October is National Substance Abuse Prevention Month
Recent data shows an increase in drug and alcohol overdoses amid the COVID-19 pandemic, recognizing a problem and overcoming the addiction leads way for a healthy lifestyle.
RAPID CITY, S.D. — Using alcohol, prescription medicine, and other legal substances too much or in the wrong way is substance abuse and since the pandemic, people are turning to drugs and alcohol more as ways to relieve stress.
But that extensive use could have harmful effects on your body and brain.
National Institute of Alcohol Abuse and Alcoholism defines heavy alcohol use as more than four drinks on any day for men or more than three drinks for women.
Sheryl Jackson, CNP at Community Health Center the of Black Hills, says, “All of these medications that have really dire effects seem reasonable when you have so much sadness and so much stress.”
Both legal and illegal drugs have chemicals that can change how your body and mind work and give you the impression of relief from stress, but the negative results effect every part of your life.

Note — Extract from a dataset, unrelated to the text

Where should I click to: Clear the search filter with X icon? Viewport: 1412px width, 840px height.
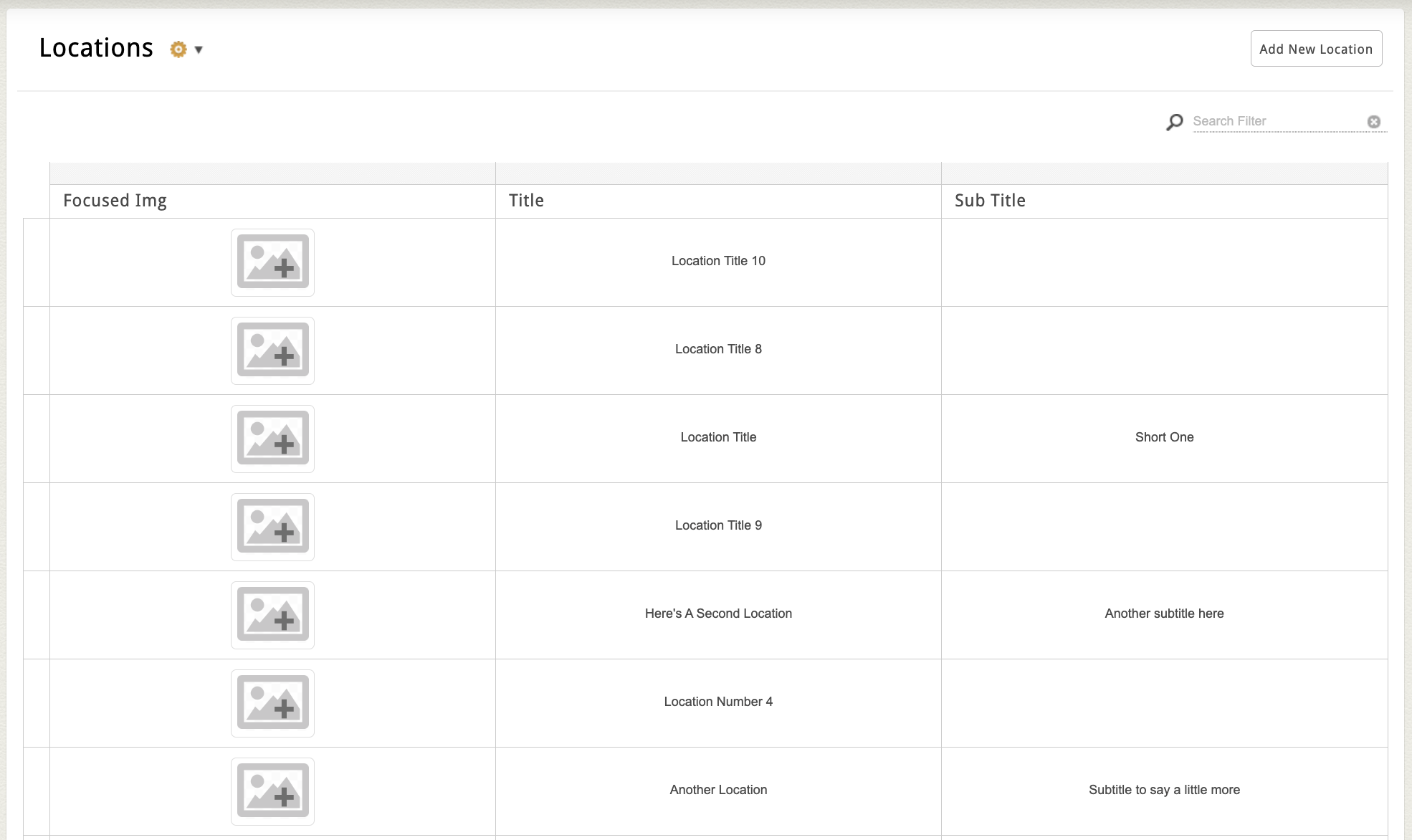pyautogui.click(x=1373, y=122)
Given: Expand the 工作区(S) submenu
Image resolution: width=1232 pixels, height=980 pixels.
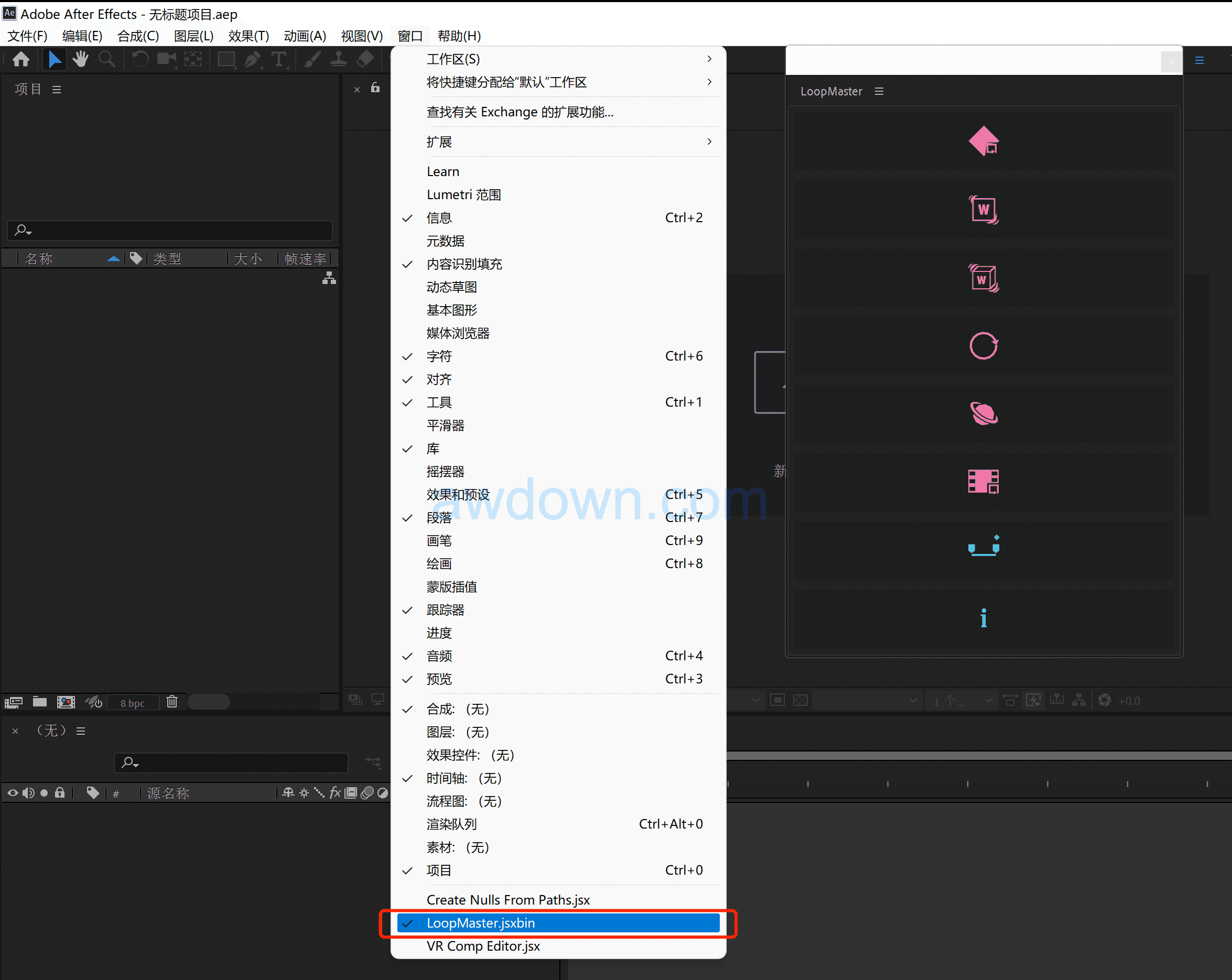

Jackson says more students are turning to substance abuse because they typically won’t out right ask for help deal with daily difficulties. Parents need to be vigilant of what their kids are doing, have open communication and talk about consequences.
Jackson says, “I think talking to them about their stresses, you know, they come home from school and you’ve had a stressful day and they’ve had a stressful day, and they just need for you to listen.”
Jackson mentions that teenagers are not apt to ask for help since they are not good communicators, saying, “You know having cell phones and texting, most teenagers don’t even talk to each other, you know that leaves a lot unsaid on the inside.”
To overcome substance abuse, seeking out counseling or support groups is suggested.
“You know AA has open meetings, which you don’t even have to be alcoholic necessarily, but to go there and listen. Many people tell me I couldn’t believe people would say absolutely what I have been feeling and thinking and I felt like I was finally where people understood how/what my problems are,” says Jackson.
More healthy ways to relieve stress include meditation, breathing techniques or exercise like yoga.
Jackson says the Black Hills communities have many resources for those looking for treatment options, like the Crisis Care Center.
If you have a substance abuse problem and want to quit, a medical professional can help figure out the best treatment options for you.